A política e o futebol

A política e o futebol

Relação entre Fifa, entidade máxima do esporte, e agentes políticos reacende debate sobre o conflito de interesses no futebol

Por: Eduardo Campos

Após a polêmica envolvendo a participação do Irã na Copa do Mundo de 2026 que será realizada no Canadá, no México e nos Estados Unidos, países em guerra, muitas discussões sobre a relação entre política e futebol foram reacendidas. As opiniões são variadas: alguns acreditam que o esporte está intrinsecamente ligado aos interesses de agentes políticos influentes e poderosos, enquanto outros preferem deixar esse debate de lado e focar apenas no que ocorre dentro das quatro linhas.

Uma das instituições que está no centro dessas discussões é a Fifa. A Federação Internacional de Futebol Associado, possui 211 associações nacionais filiadas e aborda temas como melhorias para o futebol mundial, organização de torneios internacionais e estratégias para lidar com tensões entre nações no futebol. Um exemplo recente do novo posicionamento da Fifa foi o banimento da Rússia de disputar qualquer competição internacional devido à guerra contra a Ucrânia. Entretanto, há um questionamento sobre a parcialidade da entidade mediante os conflitos, já que Israel, que está em guerra com a Palestina, continua podendo jogar todos os torneios existentes.

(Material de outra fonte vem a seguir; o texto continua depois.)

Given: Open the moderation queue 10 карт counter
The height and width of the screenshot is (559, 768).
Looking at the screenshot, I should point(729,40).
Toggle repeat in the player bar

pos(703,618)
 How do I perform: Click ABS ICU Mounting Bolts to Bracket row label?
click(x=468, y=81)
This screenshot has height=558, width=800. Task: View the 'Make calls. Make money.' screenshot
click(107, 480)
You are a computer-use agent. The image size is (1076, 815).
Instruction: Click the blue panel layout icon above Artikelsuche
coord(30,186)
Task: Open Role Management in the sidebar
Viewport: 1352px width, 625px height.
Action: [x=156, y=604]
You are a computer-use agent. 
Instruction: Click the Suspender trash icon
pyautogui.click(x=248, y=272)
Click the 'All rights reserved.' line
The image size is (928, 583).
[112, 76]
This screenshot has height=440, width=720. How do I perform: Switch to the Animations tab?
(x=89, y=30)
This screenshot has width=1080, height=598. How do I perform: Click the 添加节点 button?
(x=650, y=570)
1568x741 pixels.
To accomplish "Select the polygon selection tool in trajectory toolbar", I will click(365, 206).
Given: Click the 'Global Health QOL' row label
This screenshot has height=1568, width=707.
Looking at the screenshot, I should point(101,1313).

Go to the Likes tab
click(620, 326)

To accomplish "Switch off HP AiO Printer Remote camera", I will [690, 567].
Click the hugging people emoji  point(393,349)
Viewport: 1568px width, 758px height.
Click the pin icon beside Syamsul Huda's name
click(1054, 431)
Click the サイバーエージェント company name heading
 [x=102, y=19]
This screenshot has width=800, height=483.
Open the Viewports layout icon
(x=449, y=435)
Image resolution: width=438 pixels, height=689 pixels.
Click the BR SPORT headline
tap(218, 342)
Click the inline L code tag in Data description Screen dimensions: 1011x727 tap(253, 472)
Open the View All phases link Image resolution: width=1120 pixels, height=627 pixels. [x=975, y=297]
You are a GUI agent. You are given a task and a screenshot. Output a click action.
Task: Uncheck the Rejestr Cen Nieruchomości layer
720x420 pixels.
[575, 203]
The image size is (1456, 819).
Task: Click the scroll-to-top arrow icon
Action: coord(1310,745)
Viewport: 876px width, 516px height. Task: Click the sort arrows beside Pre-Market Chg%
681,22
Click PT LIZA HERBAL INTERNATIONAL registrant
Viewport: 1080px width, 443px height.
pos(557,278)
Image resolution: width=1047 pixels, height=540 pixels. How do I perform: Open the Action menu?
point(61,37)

Agência Brasil/Eurico Tavares

Sede da Fifa em Zurique, na Suíça

O Presidente da Fifa, Gianni Infantino, tem sido constantemente criticado por ser parcial nas decisões que influenciam o futuro do esporte. Ele é visto como um grande parceiro comercial de Donald Trump, presidente dos Estados Unidos e amigo de Infantino, algo que vai contra suas propostas quando entrou na presidência da entidade em 2016, quando pregava “o futebol em primeiro lugar”. O italiano se envolveu em uma polêmica durante o sorteio dos grupos da Copa do Mundo de 2026, pois entregou a Trump o Prêmio da Paz da FIFA por “medidas excepcionais e extraordinárias pela paz”. Um momento considerado constrangedor para o público, haja vista que os Estados Unidos estão envolvidos em diversos conflitos por todo o Mundo.

Reprodução: Instagram (@gianni_infantino)

Infantino entrega Prêmio da Paz da FIFA a Trump.

João Havelange, antigo presidente da Fifa, também já esteve envolvido em questões políticas durante o seu mandato de 1974 a 1998. Falecido em 2016, o brasileiro se orgulhava de ter expandido a Fifa para ter mais países filiados do que a ONU. Entretanto, ele sofreu pressões internacionais sobre a realização da Copa de 1978 na Argentina, país que vivia um regime militar. Havelange sinalizou positivamente para a escolha, inclusive mantendo relações próximas com o ditador Jorge Rafael Videla e com o almirante Carlos Alberto Lacoste, que se tornaria vice-presidente da Fifa anos depois. Havelange, no entanto, mantinha bom diálogo com o bloco socialista comandado pela então União Soviética, tendo o voto unânime dos seus integrantes para sua eleição.

A conclusão que se chega com esses casos é que futebol e política andam lado a lado. As principais instituições que representam os dois âmbitos sempre estão interligadas, pensando em manter interesses de ambas as partes. A idoneidade, um princípio fundamental em qualquer tipo de relação, não é respeitada no futebol.